Once completed, however, DORC's refinery will be able to satisfy 100% of Nigeria's fuel demand, said Alhaji Aliko Dangote, DIL's president and chief executive.

Additional planned capacity of the refinery comes alongside a series of efforts under way by the Nigerian government to modernize and expand capacities of refineries operated by state-owned Nigerian National Petroleum Corp. beginning this year as part of a strategy to meet Nigeria's domestic demand for refined products and reduce its reliance on foreign imports.


Canada okays NGTL's Towerbirch expansion project

Nova Gas Transmission Ltd. (NGTL) has received approval from the Canadian government for the Towerbirch Expansion Project in northwest Alberta and northeast British Columbia.

NGTL, a subsidiary of TransCanada Corp., said the $439-million (Can.) project includes 55 km of 36-in. pipeline that will parallel the existing NGTL Groundbirch mainline and a 32-km Tower Lake section of 30-in. line that will parallel existing third-party pipelines.

The project also includes four receipt meter stations and expansion of an existing meter station. Facilities are expected to be in-service in the fourth quarter (OGJ Online, Nov. 17, 2015).

Jim Carr, Canada's minister of natural resources, said the project will create as many as 750 jobs during construction, address the need for increased natural gas transmission capacity along the existing NGTL system, and support economic growth. About 82% of the project will parallel existing rights-of-way or "existing disturbances." The approval includes 24 binding conditions.

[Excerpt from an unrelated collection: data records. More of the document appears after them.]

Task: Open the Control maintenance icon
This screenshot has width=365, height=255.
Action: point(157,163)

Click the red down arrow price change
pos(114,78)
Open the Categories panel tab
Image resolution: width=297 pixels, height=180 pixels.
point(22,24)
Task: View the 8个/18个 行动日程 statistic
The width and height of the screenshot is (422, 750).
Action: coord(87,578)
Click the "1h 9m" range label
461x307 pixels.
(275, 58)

Carr said the government took into consideration the National Energy Board's recommendation report on the project, Environment and Climate Change Canada's assessment of upstream greenhouse gas emissions, the views of Canadians gathered through an online questionnaire, and consultations with indigenous peoples.

MPC completes $2-billion midstream dropdown

Marathon Petroleum Corp. has closed on a deal to contribute certain terminal, pipeline, and storage assets to MPLX LP for $2.015 billion.

The assets include 62 light-product terminals with 24 million bbl of storage capacity; 11 pipeline systems consisting of 604 miles of pipeline; 73 tanks with 7.8 million bbl of storage capacity; a crude oil truck unloading facility at MPC's refinery in Canton, Ohio; and eight NGL storage caverns in Woodhaven, Mich., with 1.8 million bbl of capacity.

"This drop-down of additional high-quality logistics assets to MPLX represents the first of several drops expected to occur in 2017," said Gary R. Heminger, MPC chairman, president, and chief executive officer.

MPC will receive an issuance of $504 million in MPLX equity and $1.511 billion in cash. The equity to be issued in the deal consists of MPLX common units and general partner units to maintain MPC's 2% general partner interest in MPLX. The units will be valued based on the 10-day volume weighted average price of MPLX common units prior to the closing.